Workers in the retail sector accounted for six percent of all collective protests recorded in the first half of 2019. Veteran supermarket employees who are most at risk of being laid off were some of the most active protestors.
Taxi drivers, food delivery workers and couriers continued to stage regular strikes and protests over low pay, excessive management fees, high fuel costs, ineffective government regulation and company bankruptcies. Following the collapse of well-known courier, Rufengda Express (如风达快递), for example, workers staged a series of protests in Beijing, Shanghai and Xi’an. More than one third of the collective protests by transport workers included demands for higher pay. Many workers complained that they are continually squeezed by the online platforms that now dominate the transport and logistics industry in China. The two main food delivery companies , for example, reduced rates soon after the Chinese New Year, leading to a surge in protests by drivers across the country.
Generally, however, worker protests in China are related to the non-payment of wages rather than overt demands for higher pay. Wage arrears were a factor in 80 percent of the incidents recorded on the Strike Map in the first half of the year. In the construction industry, which accounted for 42 percent of all protests, that proportion went up to a staggering 99 percent. As CLB pointed out in our research report on the construction industry in China published this year, wage arrears has been an endemic problem for decades and, despite countless efforts from all levels to government to eradicate the problem, it remains thoroughly entrenched in the industry today. Administrative and government intervention has done little to help construction workers, while the official trade union has remained inactive on the side lines.
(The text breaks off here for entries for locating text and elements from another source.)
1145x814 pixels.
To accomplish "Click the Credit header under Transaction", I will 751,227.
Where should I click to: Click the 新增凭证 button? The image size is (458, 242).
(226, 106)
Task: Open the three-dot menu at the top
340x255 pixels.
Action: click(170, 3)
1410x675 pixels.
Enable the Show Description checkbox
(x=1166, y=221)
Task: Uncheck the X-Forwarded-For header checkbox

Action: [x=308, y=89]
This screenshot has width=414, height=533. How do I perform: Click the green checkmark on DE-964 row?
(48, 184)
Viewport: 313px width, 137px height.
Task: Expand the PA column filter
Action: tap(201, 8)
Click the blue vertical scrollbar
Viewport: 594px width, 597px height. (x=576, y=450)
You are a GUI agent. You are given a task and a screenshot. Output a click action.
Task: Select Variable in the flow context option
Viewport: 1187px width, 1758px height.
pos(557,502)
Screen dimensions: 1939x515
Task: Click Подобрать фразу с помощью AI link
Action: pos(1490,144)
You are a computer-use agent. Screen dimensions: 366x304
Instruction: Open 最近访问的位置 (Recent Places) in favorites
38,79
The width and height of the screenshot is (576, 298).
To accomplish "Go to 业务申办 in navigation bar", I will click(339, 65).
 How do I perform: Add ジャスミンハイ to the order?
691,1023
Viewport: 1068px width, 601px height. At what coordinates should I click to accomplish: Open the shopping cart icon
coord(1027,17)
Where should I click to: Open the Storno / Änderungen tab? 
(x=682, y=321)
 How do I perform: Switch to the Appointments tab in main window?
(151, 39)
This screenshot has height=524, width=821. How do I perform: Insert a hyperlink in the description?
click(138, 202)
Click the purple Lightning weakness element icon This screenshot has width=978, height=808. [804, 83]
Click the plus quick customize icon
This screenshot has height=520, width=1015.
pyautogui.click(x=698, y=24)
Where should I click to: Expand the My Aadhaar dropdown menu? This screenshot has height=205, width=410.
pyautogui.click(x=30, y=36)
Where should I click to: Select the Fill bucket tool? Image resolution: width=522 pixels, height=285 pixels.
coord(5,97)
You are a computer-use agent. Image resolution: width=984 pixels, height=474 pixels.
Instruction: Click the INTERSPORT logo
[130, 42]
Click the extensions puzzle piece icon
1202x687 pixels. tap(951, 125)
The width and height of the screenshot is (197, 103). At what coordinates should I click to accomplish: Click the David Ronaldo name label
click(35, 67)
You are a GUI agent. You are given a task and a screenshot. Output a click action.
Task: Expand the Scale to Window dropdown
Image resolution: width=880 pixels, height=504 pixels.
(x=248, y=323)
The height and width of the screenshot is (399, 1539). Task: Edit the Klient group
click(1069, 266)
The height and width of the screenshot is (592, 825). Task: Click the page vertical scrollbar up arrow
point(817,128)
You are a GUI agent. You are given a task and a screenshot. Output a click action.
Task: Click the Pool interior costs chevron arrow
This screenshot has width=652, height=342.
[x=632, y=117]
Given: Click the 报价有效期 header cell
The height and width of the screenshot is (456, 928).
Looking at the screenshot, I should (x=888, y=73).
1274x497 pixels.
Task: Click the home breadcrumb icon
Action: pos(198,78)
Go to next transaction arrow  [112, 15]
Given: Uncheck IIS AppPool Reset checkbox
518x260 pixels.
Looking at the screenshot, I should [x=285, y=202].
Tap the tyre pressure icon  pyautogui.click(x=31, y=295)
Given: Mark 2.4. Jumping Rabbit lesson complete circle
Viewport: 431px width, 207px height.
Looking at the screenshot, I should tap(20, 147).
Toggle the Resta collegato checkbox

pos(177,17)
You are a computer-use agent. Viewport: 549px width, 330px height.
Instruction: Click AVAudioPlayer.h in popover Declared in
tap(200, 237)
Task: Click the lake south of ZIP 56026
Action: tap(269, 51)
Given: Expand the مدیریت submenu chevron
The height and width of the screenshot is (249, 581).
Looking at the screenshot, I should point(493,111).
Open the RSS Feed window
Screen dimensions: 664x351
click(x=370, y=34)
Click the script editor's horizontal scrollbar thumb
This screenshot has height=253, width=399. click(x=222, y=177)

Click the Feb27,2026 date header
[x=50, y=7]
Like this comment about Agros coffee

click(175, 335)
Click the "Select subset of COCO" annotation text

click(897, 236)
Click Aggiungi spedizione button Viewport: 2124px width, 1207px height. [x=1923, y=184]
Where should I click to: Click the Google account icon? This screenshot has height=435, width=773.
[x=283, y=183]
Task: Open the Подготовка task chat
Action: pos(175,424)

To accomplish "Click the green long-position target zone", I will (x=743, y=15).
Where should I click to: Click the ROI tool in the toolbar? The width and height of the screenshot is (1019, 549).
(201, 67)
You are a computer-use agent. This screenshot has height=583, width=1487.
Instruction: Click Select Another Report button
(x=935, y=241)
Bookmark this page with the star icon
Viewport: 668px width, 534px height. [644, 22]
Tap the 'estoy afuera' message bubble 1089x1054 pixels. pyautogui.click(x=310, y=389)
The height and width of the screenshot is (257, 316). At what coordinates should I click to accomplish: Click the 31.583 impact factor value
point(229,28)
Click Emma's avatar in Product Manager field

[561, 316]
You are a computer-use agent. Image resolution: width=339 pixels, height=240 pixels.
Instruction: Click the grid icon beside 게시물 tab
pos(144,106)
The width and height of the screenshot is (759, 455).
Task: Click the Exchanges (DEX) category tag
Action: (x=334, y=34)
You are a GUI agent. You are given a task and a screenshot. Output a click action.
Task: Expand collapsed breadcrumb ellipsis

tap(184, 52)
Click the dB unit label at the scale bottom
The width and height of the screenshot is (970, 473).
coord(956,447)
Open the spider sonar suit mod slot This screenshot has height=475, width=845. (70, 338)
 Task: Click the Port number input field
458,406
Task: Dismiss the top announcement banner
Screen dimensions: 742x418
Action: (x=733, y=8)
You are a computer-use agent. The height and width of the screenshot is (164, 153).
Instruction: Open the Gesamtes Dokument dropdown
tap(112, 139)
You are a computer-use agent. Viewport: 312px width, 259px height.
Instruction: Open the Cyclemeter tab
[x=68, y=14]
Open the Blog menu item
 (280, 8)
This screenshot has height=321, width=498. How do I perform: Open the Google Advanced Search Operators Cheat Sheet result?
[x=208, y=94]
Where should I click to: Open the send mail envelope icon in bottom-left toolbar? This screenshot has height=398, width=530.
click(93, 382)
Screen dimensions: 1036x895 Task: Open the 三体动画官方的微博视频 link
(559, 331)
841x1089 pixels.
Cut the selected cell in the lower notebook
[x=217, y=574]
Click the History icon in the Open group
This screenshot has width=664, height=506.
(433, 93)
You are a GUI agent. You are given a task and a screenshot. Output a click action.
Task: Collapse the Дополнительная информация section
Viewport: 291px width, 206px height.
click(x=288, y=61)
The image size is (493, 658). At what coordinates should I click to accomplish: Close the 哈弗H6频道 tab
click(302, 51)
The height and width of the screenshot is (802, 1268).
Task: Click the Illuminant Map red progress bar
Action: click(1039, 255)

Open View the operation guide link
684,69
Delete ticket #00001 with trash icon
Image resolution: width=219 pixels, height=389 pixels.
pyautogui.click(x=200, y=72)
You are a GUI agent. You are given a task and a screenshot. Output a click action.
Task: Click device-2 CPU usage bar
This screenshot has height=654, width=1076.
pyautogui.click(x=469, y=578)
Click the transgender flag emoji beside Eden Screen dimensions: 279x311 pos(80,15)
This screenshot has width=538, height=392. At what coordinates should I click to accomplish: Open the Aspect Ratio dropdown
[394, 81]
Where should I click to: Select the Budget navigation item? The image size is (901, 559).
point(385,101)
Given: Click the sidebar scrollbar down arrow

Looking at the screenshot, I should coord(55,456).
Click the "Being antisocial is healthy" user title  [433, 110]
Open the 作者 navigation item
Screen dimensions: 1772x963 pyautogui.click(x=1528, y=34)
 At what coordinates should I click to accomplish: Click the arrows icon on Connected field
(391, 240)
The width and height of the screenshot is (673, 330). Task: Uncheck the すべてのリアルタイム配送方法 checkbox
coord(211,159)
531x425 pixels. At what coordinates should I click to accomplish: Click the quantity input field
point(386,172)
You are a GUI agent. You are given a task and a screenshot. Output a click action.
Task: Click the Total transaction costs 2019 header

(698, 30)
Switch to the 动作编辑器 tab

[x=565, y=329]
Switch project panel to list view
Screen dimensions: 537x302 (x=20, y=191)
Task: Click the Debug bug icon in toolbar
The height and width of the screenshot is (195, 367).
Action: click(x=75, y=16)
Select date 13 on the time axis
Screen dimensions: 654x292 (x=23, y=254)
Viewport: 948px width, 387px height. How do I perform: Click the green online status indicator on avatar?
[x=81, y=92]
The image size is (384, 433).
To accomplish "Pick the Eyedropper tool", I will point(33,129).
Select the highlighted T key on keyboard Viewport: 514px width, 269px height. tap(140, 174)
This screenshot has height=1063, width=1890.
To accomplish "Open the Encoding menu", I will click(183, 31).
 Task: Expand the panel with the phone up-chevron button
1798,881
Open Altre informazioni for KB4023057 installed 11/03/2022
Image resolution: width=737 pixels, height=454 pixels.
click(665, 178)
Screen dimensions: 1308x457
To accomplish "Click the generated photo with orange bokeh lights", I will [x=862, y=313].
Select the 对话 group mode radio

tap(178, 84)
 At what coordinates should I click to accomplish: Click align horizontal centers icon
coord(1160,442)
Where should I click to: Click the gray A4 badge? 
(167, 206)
There is clearly an urgent need for the trade union to get more actively involved in organizing construction workers and negotiate collective agreements that can guarantee the payment of decent wages on time for all employees from day labours to senior engineers. Neither can the union afford to ignore the millions of workers in small, privately-run companies in the service sector and transport industries that have emerged as a major source of labour unrest. There is evidence that some trade union officials do recognise this need but clearly much more has to be done.